February 11, 2011 / 8:53 PM / 8 years ago

At-home stroke therapy as good as high-tech rehab

CHICAGO (Reuters) - Stroke patients who get intensive physical therapy at home walk just as well after a year as patients who train on fancy, high-tech treadmills that support their weight, U.S. researchers said on Friday.

And patients who start physical therapy even six months after a stroke or other injury can still improve their walking ability, contradicting previous assumptions that such improvement is limited to the first half year, they said.

The surprise findings, released on Friday at the American Stroke Association’s International Stroke Conference in Los Angeles, come from the biggest stroke rehabilitation study ever conducted in the United States.

“The results of this study show that the more expensive, high-tech therapy was not superior to intensive home strength and balance training, but both were better than lower intensity physical therapy,” said Dr. Walter Koroshetz of the National Institute of Health’s National Institute of Neurological Disorders and Stroke, whose agency funded the study.

The study expands treatment options for stroke patients, and suggests that patients who do not start physical therapy within the first six months of their injury can still make gains in their ability to walk.

“The conventional wisdom is not true,” Katherine Sullivan of the University of Southern California, who helped lead the study, said in a statement.

“The potential for recovery is well beyond the first few months after an injury or after a stroke,” Sullivan said.

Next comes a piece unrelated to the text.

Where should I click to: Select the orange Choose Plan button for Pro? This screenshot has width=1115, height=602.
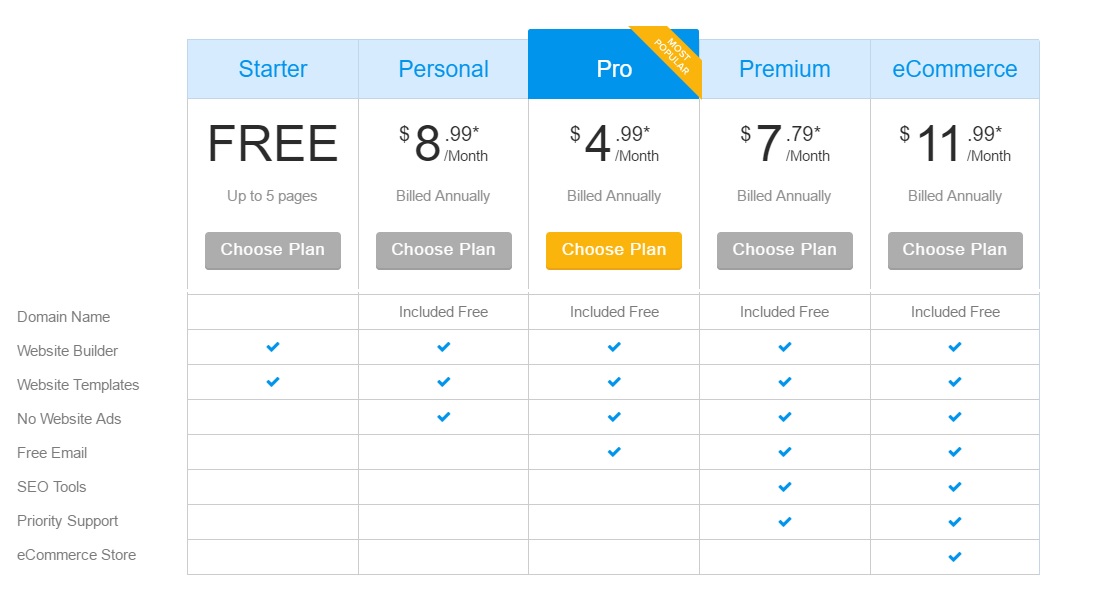[x=614, y=250]
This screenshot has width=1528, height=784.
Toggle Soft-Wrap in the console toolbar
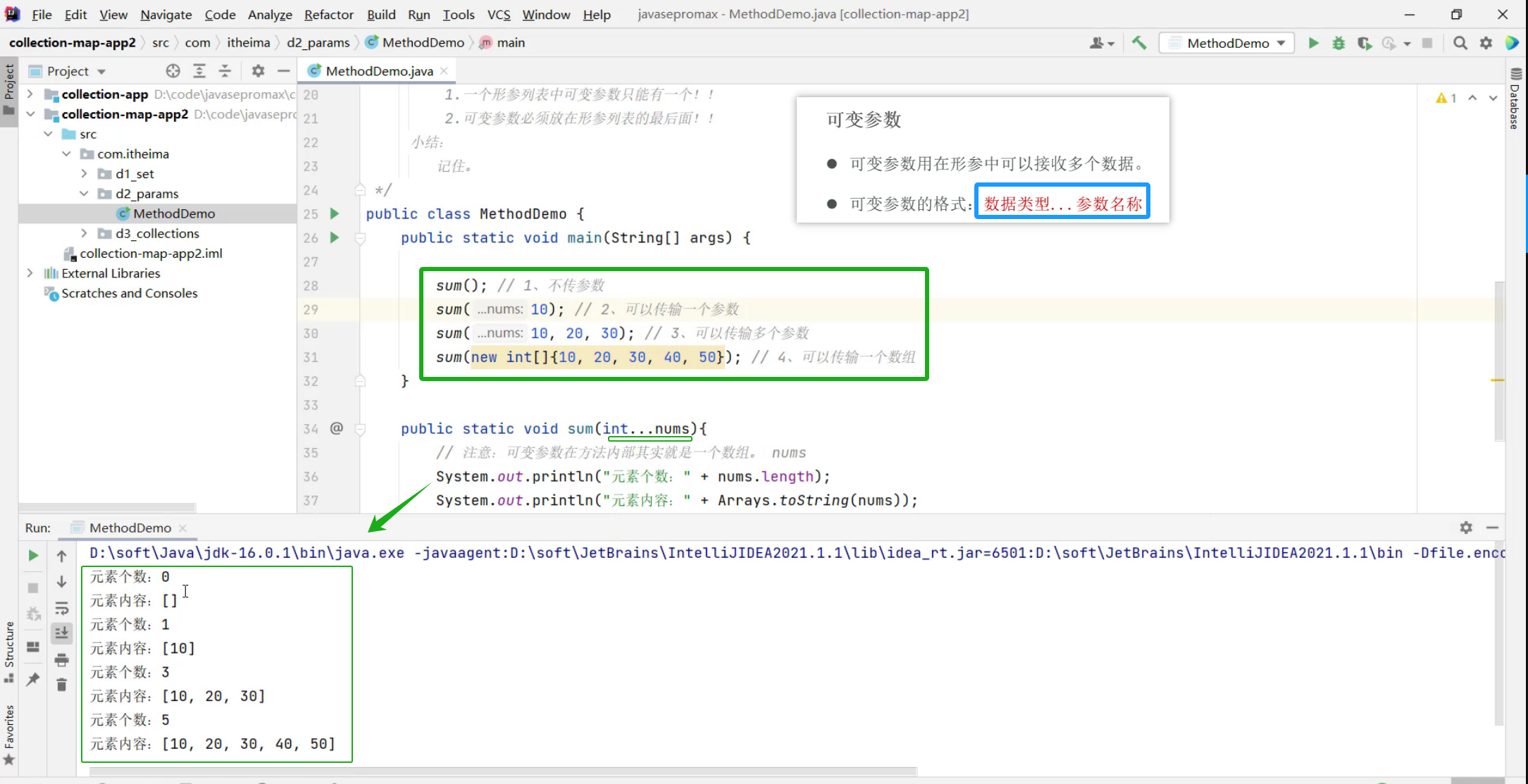click(x=62, y=609)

The study, dubbed the Locomotor Experience Applied Post-Stroke or LEAPS, set out to determine the best treatments for the more than 4 million U.S. stroke survivors who have trouble walking, raising their risk of falls, bone fractures and declining health.

It involved more than 400 patients with either severe or moderate walking impairments who were randomly assigned into three study groups.

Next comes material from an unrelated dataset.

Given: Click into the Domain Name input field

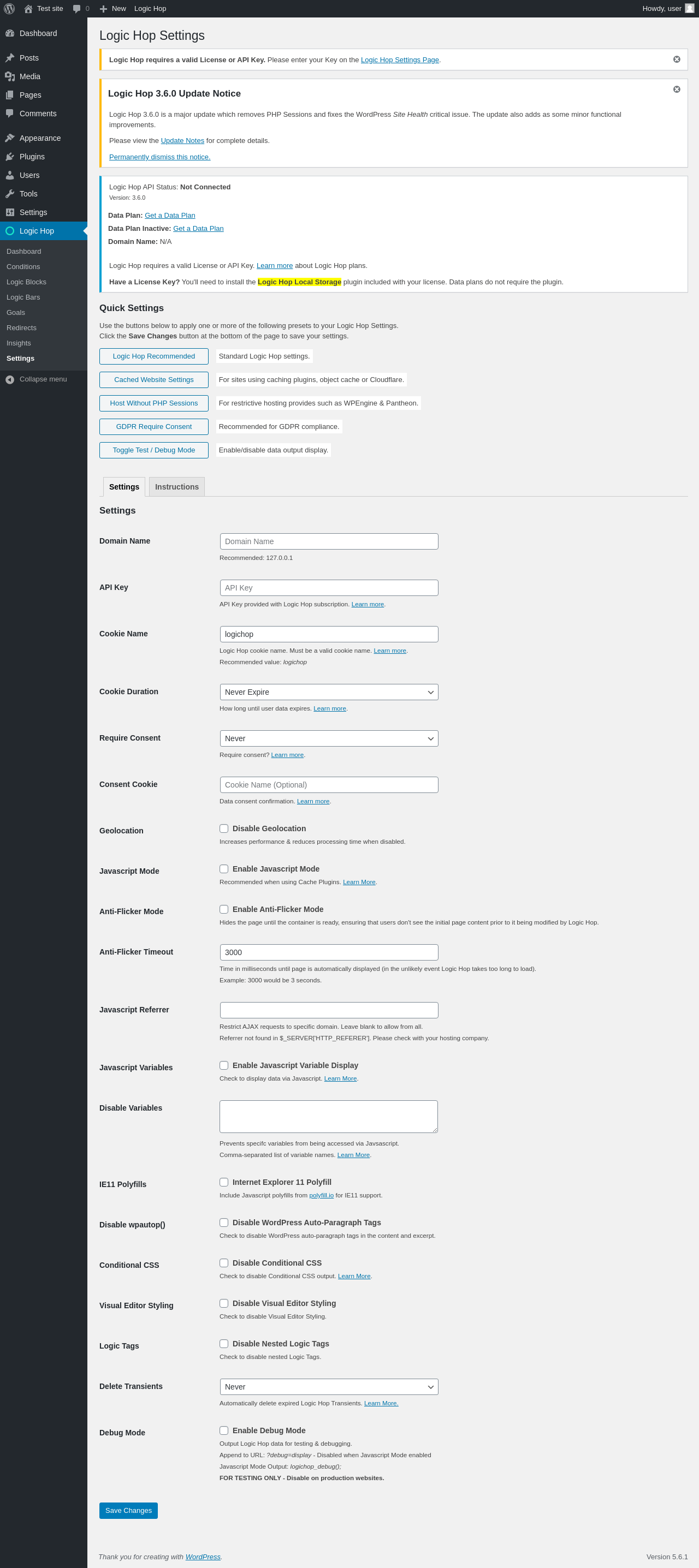Looking at the screenshot, I should (x=329, y=541).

Researchers studied the effectiveness of locomotor training, an increasingly popular treatment that involves having a patient walk on a treadmill in a harness that provides partial body weight support. After the treadmill training, patients practice walking.

In the study, the team evaluated this training program two months after a stroke and six months after a stroke.

They compared these two groups with a home exercise program managed by a physical therapist that focused on flexibility, range of motion, strength and balance.

After a year, 52 percent of all the study participants had made significant improvements in their ability to walk. It made no difference whether a patient started physical therapy two or six months after their stroke.

And patients who did therapy at home fared just as well as those who took part in the locomotor training and walking practice at a rehab facility.

Dr. Bruce Dobkin of the University of California at Los Angeles, who helped design the study, said in a statement he had expected the locomotor program to be superior.

“However, we found that all groups did equally well, achieving similar gains in walking speed, motor recovery, balance, social participation and quality of life,” he said.

Home exercise programs require less expensive equipment, less training for the therapists and fewer clinical staff members, and the team suggests this approach may be the best way to get stroke survivors back on their feet.